En Cuba La industria de los helados privadas, amenaza con “congelar” a Coppelia

La industria de los helados particulares en Cuba amenaza con echar del mercado a la legendaria Coppelia que por décadas ha monopolizado la producción  y distribución de la crema helada en la Isla.

Por más de 50 años la producción y comercialización de helados estuvo en manos de la industria estatal y algunas firmas extranjeras como Nestlé; pero la expansión del trabajo por cuenta propia ha echado por tierra esa monopolio y los cuentapropistas no sólo se van poco a poco apropiando del mercado, sino que demuestran un mejor nivel de organización y adaptación a las condiciones económicas del país.

Si antes los carritos de helado recorrían los barrios vendiendo su producto, ahora son los particulares con bicicletas y megáfonos los que hacen los recorridos vendiendo barquillos y paleticas.

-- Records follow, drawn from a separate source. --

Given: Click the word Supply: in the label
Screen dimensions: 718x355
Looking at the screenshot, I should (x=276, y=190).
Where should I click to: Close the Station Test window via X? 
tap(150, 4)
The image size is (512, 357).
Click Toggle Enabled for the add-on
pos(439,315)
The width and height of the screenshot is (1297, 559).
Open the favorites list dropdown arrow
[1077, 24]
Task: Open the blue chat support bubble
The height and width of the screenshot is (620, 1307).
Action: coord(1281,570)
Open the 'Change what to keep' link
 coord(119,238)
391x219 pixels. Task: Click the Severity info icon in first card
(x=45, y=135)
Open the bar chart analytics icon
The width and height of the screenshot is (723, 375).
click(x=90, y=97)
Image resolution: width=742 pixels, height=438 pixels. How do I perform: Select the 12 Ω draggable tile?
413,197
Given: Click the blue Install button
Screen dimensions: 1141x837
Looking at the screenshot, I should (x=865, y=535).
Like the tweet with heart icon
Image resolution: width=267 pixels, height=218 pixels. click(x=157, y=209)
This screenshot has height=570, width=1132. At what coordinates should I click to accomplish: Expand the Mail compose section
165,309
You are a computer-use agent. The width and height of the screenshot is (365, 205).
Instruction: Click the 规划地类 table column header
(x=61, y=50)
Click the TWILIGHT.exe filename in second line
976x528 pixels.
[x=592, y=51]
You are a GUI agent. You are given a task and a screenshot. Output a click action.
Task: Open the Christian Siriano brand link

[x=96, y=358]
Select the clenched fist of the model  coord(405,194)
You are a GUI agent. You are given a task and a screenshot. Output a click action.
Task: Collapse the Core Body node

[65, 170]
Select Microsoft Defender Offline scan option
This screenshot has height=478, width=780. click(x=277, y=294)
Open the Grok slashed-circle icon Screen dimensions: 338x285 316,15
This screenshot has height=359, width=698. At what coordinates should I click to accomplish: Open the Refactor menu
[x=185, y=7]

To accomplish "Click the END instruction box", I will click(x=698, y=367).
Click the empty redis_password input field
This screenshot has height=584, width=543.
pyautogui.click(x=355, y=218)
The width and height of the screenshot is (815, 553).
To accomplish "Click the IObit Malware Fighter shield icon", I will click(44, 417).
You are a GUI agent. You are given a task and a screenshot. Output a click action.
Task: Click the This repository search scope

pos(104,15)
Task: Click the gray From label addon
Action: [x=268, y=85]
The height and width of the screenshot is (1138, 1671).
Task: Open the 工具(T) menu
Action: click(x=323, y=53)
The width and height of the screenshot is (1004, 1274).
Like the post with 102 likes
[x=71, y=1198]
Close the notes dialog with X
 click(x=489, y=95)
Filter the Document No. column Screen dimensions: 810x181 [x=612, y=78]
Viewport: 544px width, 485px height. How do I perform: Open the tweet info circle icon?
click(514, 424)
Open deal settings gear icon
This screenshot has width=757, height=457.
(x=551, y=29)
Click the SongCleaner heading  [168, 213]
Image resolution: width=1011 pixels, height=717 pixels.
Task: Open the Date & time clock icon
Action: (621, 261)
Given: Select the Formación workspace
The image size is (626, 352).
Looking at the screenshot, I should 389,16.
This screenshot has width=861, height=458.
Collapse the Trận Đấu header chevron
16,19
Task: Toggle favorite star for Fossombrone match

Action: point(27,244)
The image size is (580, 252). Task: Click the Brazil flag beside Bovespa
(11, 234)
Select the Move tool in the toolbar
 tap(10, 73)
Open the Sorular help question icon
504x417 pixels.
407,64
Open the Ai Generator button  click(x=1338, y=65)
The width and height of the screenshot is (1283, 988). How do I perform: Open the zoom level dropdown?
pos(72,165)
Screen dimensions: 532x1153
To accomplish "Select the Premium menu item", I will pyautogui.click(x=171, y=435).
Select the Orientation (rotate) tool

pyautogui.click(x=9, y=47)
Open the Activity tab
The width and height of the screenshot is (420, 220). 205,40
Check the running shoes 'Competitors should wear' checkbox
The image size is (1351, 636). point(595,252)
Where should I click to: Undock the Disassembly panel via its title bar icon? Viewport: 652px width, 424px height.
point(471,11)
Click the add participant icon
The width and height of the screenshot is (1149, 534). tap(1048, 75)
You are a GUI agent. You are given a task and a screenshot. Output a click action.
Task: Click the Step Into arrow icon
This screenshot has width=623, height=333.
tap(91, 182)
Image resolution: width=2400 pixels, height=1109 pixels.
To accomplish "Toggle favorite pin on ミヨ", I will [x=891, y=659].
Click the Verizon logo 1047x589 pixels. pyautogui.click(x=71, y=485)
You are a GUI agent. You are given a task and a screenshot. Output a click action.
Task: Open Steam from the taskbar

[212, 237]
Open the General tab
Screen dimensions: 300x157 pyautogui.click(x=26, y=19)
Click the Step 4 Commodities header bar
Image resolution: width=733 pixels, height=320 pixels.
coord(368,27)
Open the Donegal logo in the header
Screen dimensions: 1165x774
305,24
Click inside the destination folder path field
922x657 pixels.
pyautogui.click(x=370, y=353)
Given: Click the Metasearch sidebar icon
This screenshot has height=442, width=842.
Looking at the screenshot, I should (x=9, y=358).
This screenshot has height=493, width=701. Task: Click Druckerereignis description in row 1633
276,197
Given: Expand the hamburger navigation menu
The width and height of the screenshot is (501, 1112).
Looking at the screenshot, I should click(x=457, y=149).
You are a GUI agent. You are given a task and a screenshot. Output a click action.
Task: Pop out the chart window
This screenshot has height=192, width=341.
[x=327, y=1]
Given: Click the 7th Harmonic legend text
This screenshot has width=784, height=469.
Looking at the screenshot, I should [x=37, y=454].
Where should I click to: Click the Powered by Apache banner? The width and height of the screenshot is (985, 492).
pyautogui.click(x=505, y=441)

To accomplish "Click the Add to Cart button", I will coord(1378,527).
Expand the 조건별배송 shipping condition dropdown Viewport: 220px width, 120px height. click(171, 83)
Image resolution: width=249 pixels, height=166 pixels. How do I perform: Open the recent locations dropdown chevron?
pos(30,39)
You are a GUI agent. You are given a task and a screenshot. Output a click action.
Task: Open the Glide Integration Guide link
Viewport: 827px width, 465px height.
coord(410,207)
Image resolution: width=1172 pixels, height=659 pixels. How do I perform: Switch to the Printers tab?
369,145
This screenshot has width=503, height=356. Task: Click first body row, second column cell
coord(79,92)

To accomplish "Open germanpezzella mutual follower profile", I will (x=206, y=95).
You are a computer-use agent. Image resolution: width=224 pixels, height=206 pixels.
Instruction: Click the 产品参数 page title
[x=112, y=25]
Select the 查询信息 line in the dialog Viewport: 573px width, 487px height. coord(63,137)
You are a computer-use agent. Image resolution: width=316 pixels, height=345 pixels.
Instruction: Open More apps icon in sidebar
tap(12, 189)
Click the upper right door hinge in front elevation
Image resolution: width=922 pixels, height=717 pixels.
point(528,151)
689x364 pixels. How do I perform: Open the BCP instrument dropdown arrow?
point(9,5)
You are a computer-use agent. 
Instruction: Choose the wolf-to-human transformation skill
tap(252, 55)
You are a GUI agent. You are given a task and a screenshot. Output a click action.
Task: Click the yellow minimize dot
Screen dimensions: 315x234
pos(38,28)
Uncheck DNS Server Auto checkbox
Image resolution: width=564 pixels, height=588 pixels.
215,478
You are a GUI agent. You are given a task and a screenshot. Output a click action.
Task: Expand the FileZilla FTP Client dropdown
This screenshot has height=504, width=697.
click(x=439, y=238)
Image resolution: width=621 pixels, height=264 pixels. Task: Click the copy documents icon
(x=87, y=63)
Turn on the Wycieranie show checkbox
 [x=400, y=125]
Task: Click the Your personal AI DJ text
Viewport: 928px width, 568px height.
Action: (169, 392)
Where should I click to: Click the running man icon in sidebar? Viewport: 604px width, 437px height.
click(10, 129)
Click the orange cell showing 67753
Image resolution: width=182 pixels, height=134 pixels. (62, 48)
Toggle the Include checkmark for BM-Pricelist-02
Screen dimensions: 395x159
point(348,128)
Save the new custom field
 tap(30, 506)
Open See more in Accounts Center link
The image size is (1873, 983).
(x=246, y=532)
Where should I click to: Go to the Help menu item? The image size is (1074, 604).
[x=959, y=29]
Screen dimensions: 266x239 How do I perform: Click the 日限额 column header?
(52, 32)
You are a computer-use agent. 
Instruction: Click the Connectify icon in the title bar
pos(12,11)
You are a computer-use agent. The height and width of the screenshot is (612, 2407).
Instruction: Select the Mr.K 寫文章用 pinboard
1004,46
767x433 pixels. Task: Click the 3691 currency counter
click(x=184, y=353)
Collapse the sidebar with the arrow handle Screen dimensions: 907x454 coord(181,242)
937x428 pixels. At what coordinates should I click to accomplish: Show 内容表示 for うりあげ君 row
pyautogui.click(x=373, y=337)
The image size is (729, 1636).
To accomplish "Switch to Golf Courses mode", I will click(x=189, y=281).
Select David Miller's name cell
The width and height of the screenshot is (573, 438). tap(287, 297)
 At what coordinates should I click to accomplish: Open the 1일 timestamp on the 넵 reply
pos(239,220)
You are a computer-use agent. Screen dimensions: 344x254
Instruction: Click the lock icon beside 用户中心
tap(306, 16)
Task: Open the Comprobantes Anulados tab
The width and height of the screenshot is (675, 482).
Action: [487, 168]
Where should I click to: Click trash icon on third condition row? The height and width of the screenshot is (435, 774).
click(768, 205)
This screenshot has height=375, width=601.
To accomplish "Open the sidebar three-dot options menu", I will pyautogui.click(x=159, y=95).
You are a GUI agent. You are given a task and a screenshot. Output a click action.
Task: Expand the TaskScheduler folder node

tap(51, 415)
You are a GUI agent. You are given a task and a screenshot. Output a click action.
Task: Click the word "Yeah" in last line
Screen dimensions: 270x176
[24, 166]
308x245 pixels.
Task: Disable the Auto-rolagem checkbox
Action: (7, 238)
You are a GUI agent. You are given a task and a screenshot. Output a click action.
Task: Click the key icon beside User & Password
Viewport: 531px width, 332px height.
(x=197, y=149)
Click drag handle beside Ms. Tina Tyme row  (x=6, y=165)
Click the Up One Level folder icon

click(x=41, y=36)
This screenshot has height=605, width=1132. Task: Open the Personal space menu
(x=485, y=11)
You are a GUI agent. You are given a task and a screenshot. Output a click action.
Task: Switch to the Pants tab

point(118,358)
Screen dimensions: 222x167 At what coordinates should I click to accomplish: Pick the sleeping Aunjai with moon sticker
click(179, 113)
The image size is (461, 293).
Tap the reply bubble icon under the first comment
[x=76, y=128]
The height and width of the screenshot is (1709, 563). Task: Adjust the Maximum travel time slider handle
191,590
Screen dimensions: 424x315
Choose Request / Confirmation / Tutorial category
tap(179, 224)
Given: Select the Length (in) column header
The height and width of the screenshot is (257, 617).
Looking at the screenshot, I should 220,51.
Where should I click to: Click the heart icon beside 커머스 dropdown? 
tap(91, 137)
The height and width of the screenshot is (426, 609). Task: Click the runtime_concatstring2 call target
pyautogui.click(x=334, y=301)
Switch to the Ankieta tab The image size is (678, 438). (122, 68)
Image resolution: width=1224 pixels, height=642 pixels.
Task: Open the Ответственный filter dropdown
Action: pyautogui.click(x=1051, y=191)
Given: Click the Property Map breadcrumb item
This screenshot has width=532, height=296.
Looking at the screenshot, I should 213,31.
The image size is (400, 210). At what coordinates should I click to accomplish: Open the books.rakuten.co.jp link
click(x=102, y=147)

De aquella emblemática Heladería Coppelia inaugurada en 1966 y que ofertaba 25 sabores distintos de helado sólo queda el nombre y el edificio. No importa cuántas reparaciones, reformas integrales y promesas pasen, al final, la oferta vuelve a caer a niveles mínimos.

Por la otra parte el mercado en divisas está cubierto por la multinacional Nestlé, que desembarcó en Cuba en 2003, y posee los derechos para producir y comercializar helados sin competencia. Desde entonces Nestlé vende cada envase del derivado lácteo entre 1.00 y 2.50 CUC.

Entre los subvencionados y casi simbólicos precios de Coppelia y los casi inalcanzables de Nestlé ha prosperado una pequeña industria privada de elaboración de helados que muestra muy buena salud.

El agobiante calor tropical y el gusto de los cubanos por los helados les han abierto el camino a un conjunto de negocios que han demostrado ser bien lucrativos. La competencia entre ellos ha estimulado, además, la variedad y calidad de la oferta. Hoy es posible encontrar helados caseros a bajos precios, que se venden de forma ambulante o en pequeños puestos; heladerías con precios intermedios (como Éxtasis Tropical o el Barquillón, ambas en La Habana); y hasta establecimientos de lujo especializados en la crema helada.

Entre estos últimos destacan Gelatto, Amore y Helad’oro, heladerías privadas donde se pueden elegir entre una veintena de sabores, se renueva periódicamente el menú y se pueden degustar tartas y croissants relleno…

El problema son los precios. Por cada bola, estas heladerías inspiradas en el modelo italiano cobran un precio 20 veces superior al de Coppelia. Pero, el que puede pagarlo lo paga y el que no tiene a su disposición otras opciones más económicas.

La calidad del helado que se oferta en estos lujosos establecimientos es superior a la de los potes de Nestlé que se comercializan en Cuba, por lo que resulta una experiencia esclarecedora sobre lo que en realidad es un helado para los cubanos que han crecido en la Isla entre muy limitadas opciones al paladar.

Para los propietarios de estos establecimientos el principal problema para la expansión de sus negocios – como para casi todos los pequeños empresarios en Cuba – son las exageradas regulaciones estatales y el acceso a las materias primas. Sobre todo lo segundo porque la leche no sobra precisamente en Cuba.

“Cuando llevas par de años en este negocio conoces los mejores proveedores para obtener los insumos. Además, amigos o familia que salen del país traen a su regreso algunos sabores que no pueden encontrarse en Cuba: el pistacho, por ejemplo”, explica la propietaria de Gelatto que vigila con atención el proceso de elaboración de los helados.

Casi todos los pequeños negocios más modestos dedicados a la fabricación de helados lo hacen con maquinaria artesanal o muy antigua extraída de las desmanteladas fábricas locales; pero esto no funciona para aquellos que se especializan en una oferta de calidad superior. Estos necesitan maquinaria especializada. El problema es que las autoridades no permiten su importación. Así y todo las que usan estas pequeñas fábricas han logrado sortear las aduanas cubanas como “importación personal”.